ABOUT THIS EXERCISE >>
Would you please output, word for word, the span of the listing below that opens on the line containing "Task: Click the audio category icon in tree" and closes on the line containing "The width and"? Include both ends and nothing more.

DATA FOR PROCESSING >>
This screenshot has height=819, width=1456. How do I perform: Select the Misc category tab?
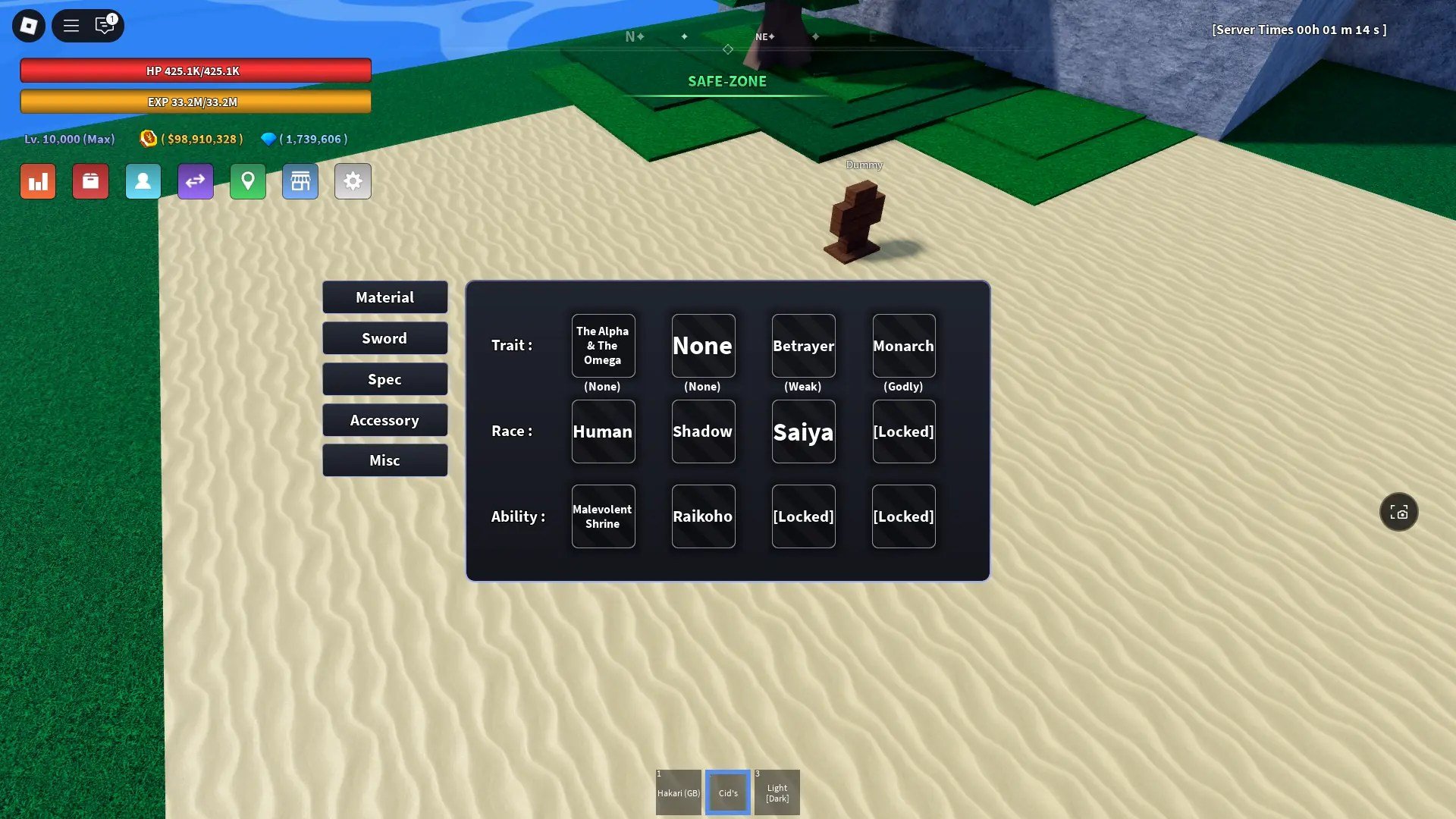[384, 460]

---

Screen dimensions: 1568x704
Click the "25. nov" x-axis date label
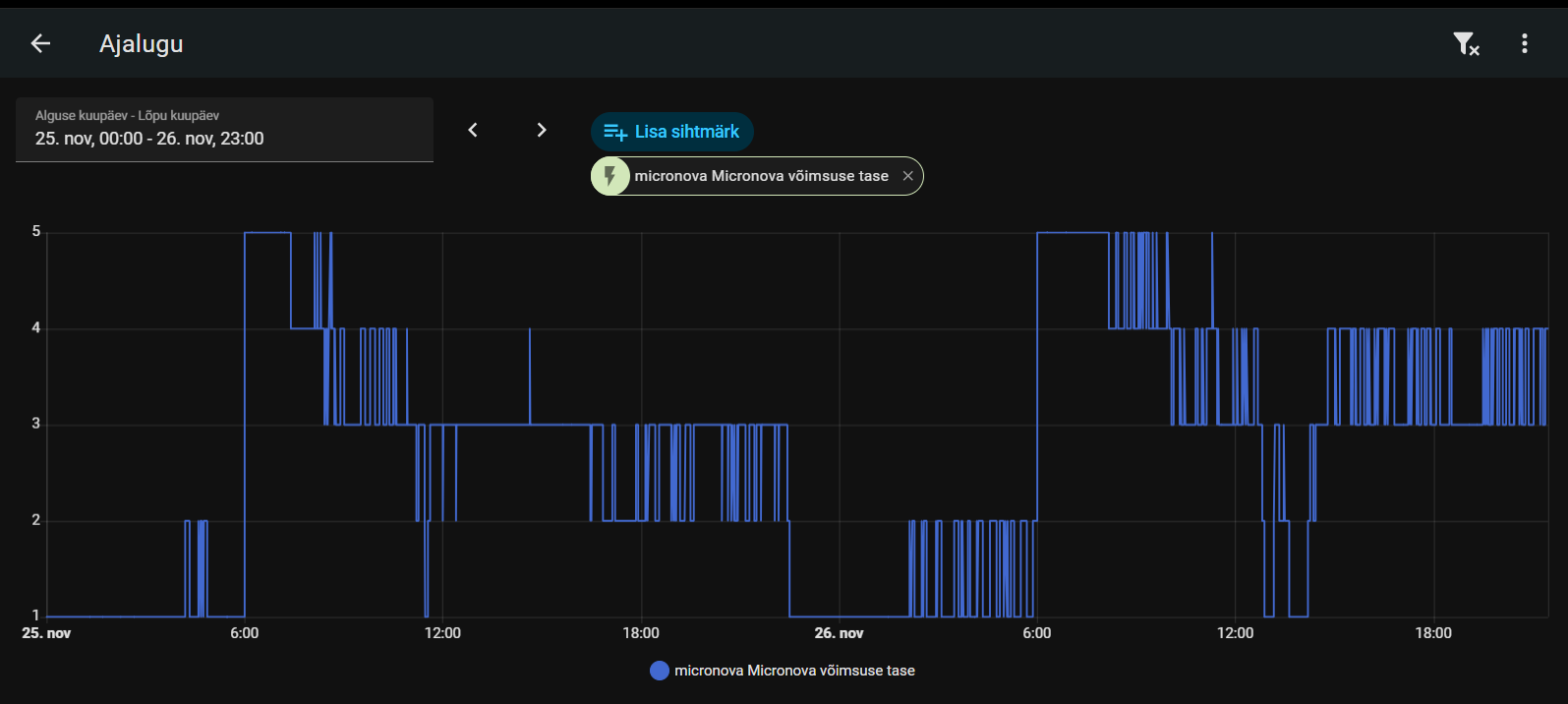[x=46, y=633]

---

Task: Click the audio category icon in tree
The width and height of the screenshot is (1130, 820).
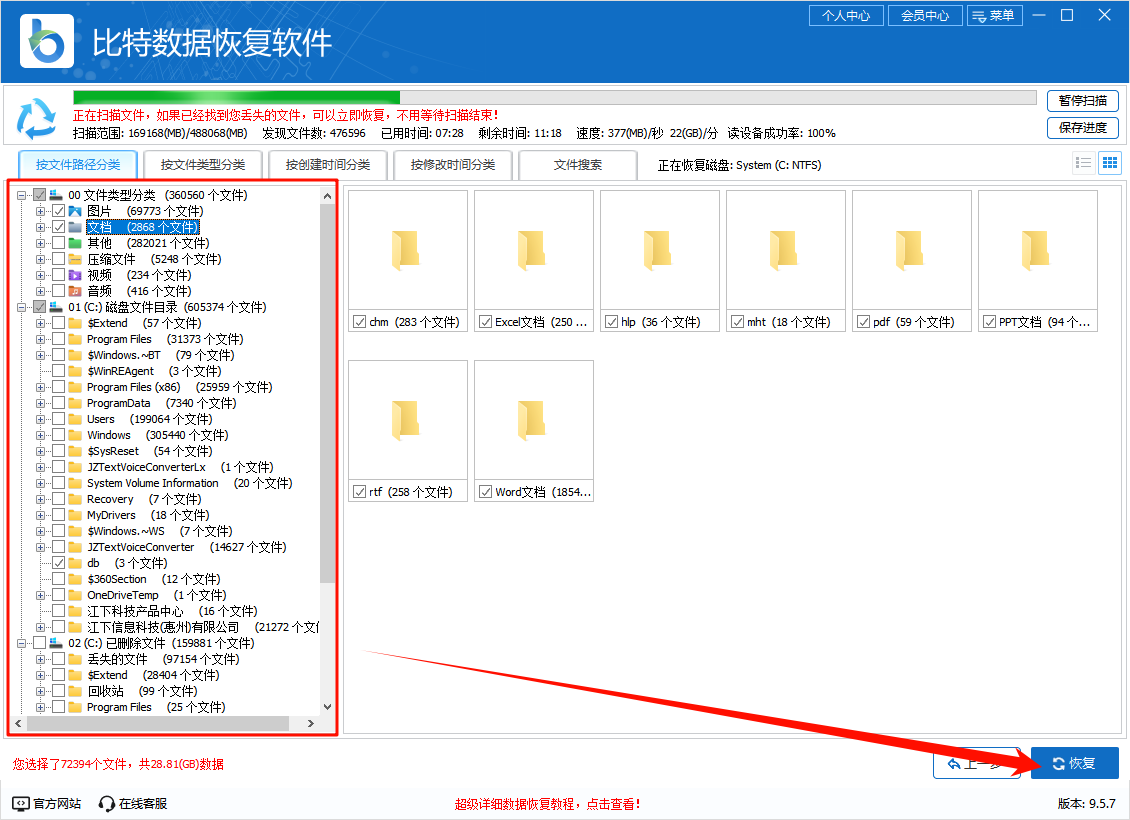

RESULT OF THE TASK >>
Task: Click the audio category icon in tree
The width and height of the screenshot is (1130, 820).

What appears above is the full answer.